We spend time with Frank and his thoughts as he goes about his days. We observe with him the malls and bars and roads and neighborhoods he passes through and we recognize it. He might describe the traffic jams he gets caught in; or the careful-not-to-sound-guilty conversations he has with cops; or having to urinate urgently behind a hardware store, getting caught by security, and garnering sympathy because of his prostate cancer; or of happening to encounter his dentist on the street and realizing half-way through the conversation that he wasn't been recognized -- all the kinds of mundane things that happen to all of us in one form or another. It's hard not to see this as a document of what we do through our days and how it intermingles seamlessly with our fears and dreams and hopes and failures.

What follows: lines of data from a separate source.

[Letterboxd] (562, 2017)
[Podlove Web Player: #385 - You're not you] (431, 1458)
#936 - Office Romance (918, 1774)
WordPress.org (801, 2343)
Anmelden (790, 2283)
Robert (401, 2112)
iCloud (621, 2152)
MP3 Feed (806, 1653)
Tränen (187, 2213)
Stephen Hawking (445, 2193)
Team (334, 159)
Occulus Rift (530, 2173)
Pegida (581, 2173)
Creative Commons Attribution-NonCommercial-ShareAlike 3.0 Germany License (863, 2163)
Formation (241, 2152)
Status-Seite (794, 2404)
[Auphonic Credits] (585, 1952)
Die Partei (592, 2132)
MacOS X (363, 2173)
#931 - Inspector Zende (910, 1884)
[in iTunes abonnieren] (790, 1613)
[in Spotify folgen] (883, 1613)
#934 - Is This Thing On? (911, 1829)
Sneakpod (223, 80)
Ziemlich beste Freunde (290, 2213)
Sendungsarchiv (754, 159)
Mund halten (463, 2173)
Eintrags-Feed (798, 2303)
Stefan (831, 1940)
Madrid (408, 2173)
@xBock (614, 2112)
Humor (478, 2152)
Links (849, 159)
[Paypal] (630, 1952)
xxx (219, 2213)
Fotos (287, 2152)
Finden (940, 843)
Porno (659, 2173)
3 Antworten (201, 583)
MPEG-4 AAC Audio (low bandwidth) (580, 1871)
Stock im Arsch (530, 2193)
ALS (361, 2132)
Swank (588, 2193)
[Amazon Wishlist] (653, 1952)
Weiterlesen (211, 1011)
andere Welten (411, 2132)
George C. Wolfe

Perhaps it's worthwhile to note that the primary criticism of these books is that they are overfull with observational minutiae, either geographical or philosophical. They move slowly, to seemingly trivial ends. The resolutions in Frank's development you do get are marginal and likely to be discarded in the next chapter. All that may be, but Ford's intent, it seems to me, is to simply lay it out there as it actually is. Here is contemporary life. Do you find it dull? Do you find it fascinating? Empty? Rich? Small? Scary? Brave? Sad? Comic? The spiritual precedents here are Updike's Rabbit Angstrom and Walker Percy's Binx Bollinger, but it is even a step closer to naked, tedious reality. These books serve as the finest fictional documents of the way of our lives at the turn of the millennium. It's likely that future generations will look at them for understanding of our hour-to-hour existence. Might be worth seeing what they'll see.